O homem sentado diante de mim na mesa do quarto de um hotel barato, comendo com a voracidade de um leão, não confere com a descrição que Nina fez do pai dela. Ela sempre disse que o cara era um bêbado arrogante e violento que recusava sua ajuda todas as vezes que ela tentava se aproximar.

Pela imagem mental que eu tinha, sentia até mesmo nojo e um desejo primitivo de fazer uma merda contra ele por tudo que deveria ter sido e não foi a meu Tomatinho. Mas, ainda que eu não consiga explicar por que, esse cara não está despertando meu lado irracional. Se eu fosse apostar, diria que ele está conseguindo extrair de mim um instinto protetor que eu só consegui sentir até agora pela minha família e pela mulher que amo.

Isso poderia ser fruto do momento maravilhoso que estou vivendo com ela? Poderia ser uma daquelas peripécias do amor que dizem deixar o coração de um homem mais sensível e aberto para ver o mundo de outra forma?

– Me desculpe, eu devo estar lhe assustando. Sei que pareço um cachorro de rua que não vê comida há dias, mas posso garantir que você não está enganado. A comparação é pertinente.

– Eu não estava lhe comparando a um cachorro de rua, apenas me perguntando por onde o senhor andava esse tempo todo.

O homem olha para si mesmo da cabeça aos pés e depois volta a me encarar com obviedade.

– Não deve ser tão difícil concluir por onde eu andava. Além do mais, tenho certeza que, a essa altura, minha filha já lhe contou toda a versão que ela conhece da minha história, então eu não o julgaria se estivesse maquinando uma ou duas formas de me assassinar.

– Confesso que já maquinei uma ou duas formas de lhe assassinar pelo que ouvi falar a seu respeito. Ela não merecia ter tido um pai como o senhor.

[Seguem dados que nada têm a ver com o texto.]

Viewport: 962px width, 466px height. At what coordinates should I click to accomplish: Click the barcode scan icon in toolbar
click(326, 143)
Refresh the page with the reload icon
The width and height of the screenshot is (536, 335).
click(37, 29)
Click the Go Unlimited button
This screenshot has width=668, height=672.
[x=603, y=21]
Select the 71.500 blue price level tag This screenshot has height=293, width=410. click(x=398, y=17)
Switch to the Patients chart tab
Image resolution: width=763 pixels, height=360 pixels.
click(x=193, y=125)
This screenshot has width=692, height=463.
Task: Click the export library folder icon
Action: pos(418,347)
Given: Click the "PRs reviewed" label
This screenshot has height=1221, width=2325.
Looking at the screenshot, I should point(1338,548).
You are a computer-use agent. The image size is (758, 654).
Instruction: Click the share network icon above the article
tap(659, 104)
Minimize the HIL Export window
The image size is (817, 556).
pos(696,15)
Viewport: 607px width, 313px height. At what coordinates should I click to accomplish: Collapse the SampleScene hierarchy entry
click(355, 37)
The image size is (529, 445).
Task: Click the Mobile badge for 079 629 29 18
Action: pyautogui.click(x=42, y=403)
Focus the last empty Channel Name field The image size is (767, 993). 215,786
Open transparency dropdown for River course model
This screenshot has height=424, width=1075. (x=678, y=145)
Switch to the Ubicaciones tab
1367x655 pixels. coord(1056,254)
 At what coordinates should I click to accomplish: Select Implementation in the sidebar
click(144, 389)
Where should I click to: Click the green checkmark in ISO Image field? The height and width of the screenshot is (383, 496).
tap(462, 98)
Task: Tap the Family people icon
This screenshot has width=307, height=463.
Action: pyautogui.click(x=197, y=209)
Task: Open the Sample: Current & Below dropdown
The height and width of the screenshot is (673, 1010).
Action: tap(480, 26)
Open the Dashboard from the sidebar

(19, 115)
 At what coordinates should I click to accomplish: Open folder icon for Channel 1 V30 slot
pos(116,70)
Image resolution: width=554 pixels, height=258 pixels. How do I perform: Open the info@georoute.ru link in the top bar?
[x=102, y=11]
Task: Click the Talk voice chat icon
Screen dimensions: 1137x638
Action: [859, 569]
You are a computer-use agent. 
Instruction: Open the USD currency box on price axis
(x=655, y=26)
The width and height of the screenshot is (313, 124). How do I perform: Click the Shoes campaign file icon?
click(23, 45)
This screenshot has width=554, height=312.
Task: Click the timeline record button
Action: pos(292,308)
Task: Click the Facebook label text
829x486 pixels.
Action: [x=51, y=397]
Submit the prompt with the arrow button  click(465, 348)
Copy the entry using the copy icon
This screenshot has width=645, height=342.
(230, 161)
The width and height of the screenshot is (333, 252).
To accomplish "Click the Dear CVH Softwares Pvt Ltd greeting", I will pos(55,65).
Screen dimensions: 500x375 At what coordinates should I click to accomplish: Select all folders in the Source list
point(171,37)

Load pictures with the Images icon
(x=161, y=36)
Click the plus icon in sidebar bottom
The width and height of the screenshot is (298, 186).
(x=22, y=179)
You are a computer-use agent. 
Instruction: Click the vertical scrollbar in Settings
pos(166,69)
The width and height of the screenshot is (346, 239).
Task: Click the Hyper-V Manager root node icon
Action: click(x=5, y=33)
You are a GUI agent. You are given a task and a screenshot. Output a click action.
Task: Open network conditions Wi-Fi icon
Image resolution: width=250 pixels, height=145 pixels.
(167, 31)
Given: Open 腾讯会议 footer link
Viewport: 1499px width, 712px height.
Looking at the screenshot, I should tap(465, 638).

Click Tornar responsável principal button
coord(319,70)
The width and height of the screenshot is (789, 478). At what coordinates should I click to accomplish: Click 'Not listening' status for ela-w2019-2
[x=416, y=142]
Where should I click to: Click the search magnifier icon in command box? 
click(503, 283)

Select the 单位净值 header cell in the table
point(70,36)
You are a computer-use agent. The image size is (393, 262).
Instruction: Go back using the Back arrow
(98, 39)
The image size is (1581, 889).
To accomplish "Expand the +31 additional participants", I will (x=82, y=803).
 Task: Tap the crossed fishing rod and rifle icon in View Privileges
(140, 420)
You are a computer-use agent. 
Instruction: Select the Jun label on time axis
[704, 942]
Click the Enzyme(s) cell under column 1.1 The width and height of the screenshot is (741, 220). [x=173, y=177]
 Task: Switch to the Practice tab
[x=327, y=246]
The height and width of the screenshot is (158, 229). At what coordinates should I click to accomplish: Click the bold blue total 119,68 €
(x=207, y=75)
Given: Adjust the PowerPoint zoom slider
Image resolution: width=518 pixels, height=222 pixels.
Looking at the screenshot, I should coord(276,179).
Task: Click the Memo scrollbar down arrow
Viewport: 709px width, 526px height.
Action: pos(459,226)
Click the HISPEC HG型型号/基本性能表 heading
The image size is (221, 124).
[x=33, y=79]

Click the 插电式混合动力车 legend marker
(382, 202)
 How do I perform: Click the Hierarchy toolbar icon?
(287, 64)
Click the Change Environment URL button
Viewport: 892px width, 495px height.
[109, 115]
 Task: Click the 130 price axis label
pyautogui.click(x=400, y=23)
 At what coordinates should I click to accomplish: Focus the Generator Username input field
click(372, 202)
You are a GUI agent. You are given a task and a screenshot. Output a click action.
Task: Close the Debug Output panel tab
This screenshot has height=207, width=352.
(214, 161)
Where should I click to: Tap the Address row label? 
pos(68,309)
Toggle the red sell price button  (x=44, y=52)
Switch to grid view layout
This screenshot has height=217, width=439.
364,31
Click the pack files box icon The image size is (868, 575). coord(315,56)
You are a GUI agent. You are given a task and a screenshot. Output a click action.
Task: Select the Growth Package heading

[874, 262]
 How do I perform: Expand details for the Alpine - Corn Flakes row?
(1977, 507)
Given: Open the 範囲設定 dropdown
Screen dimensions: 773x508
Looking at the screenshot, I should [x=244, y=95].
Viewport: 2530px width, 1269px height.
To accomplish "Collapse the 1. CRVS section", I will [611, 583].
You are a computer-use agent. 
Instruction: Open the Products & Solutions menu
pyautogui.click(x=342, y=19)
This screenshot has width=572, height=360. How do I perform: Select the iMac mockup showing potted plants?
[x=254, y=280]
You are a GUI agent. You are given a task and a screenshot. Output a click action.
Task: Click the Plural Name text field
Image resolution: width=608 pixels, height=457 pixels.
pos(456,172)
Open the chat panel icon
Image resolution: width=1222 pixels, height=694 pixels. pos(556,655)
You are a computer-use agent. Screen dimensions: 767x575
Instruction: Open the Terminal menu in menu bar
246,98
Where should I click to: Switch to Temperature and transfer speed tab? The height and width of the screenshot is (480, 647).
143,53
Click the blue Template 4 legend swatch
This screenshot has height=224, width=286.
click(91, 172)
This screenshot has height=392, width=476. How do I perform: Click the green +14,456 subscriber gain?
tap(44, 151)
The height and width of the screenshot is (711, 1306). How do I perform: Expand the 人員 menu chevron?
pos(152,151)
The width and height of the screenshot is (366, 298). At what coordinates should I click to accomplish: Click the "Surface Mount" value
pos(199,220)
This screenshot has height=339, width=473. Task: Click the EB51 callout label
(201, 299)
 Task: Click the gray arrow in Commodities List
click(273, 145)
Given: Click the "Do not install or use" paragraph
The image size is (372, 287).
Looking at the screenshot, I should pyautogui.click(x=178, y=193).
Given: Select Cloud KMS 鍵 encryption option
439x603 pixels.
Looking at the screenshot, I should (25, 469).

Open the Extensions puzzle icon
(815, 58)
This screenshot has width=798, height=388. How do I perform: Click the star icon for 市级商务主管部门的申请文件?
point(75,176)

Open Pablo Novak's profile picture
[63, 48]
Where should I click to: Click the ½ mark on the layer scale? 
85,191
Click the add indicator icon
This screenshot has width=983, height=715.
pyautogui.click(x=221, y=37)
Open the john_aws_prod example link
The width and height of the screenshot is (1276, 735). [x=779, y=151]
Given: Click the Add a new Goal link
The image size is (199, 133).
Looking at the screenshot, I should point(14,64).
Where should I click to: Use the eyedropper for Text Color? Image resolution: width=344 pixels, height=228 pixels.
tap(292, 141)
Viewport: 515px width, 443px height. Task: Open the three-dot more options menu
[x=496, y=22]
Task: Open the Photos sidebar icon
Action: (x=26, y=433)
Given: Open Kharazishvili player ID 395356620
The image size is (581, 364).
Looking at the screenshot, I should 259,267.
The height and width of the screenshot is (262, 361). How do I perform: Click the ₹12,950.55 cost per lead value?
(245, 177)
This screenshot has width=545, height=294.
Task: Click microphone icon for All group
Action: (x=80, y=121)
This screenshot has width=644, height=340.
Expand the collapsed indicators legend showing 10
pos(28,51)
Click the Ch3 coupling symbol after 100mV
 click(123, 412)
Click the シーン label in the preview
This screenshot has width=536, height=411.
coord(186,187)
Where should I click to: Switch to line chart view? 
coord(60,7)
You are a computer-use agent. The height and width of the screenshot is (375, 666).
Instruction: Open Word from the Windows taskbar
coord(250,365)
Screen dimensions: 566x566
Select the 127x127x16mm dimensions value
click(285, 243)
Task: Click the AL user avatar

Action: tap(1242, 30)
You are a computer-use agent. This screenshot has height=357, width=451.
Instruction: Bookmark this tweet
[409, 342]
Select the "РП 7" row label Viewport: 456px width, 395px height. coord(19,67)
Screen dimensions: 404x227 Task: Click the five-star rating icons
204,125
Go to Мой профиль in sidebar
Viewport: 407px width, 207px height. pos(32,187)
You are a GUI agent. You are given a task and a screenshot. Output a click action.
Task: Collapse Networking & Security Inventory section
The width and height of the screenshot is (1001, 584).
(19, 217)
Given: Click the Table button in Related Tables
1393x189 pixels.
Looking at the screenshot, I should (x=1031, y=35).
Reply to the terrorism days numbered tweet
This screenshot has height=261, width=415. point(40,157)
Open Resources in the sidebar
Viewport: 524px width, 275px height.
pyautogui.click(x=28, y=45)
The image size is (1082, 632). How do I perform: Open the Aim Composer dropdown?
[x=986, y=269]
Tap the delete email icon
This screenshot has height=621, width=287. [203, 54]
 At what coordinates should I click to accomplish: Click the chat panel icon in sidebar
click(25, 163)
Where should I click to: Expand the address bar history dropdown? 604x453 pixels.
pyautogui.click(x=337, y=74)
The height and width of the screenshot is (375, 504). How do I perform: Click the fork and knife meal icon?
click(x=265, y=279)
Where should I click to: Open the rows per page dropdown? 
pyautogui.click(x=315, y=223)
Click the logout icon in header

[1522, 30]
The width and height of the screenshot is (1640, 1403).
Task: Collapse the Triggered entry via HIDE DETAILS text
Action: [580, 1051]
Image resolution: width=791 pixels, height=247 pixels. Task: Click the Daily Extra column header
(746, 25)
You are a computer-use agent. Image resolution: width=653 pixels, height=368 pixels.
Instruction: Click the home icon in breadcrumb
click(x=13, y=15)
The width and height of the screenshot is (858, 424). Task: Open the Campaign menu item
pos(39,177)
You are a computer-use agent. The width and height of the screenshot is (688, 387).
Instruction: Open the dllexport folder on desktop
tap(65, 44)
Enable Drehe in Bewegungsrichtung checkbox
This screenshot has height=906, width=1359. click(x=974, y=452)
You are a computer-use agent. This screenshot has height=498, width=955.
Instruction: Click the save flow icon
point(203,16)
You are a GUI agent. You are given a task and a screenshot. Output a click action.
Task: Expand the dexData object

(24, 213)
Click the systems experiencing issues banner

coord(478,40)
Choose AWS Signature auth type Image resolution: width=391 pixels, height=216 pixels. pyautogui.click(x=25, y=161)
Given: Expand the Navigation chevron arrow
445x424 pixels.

– Entendo. E isso faz com que eu o admire ainda mais. Nina merece um homem que vá tentar protegê-la de todas as formas. Mesmo que seja do próprio pai.

– Sim, ela merece.

Sondo os traços do homem e deduzo que não condiz com o bêbado descrito por ela. Ele poderia ter mudado de alguma forma? Embora esteja um tanto sujo, me parece mais com um pedinte do que um pé-de-cana colérico. Na verdade, as bolsas sob seus olhos e o jeito inofensivo que me olha faz aflorar minha piedade e o julgamento de que o tempo possa ter aplacado sua arrogância.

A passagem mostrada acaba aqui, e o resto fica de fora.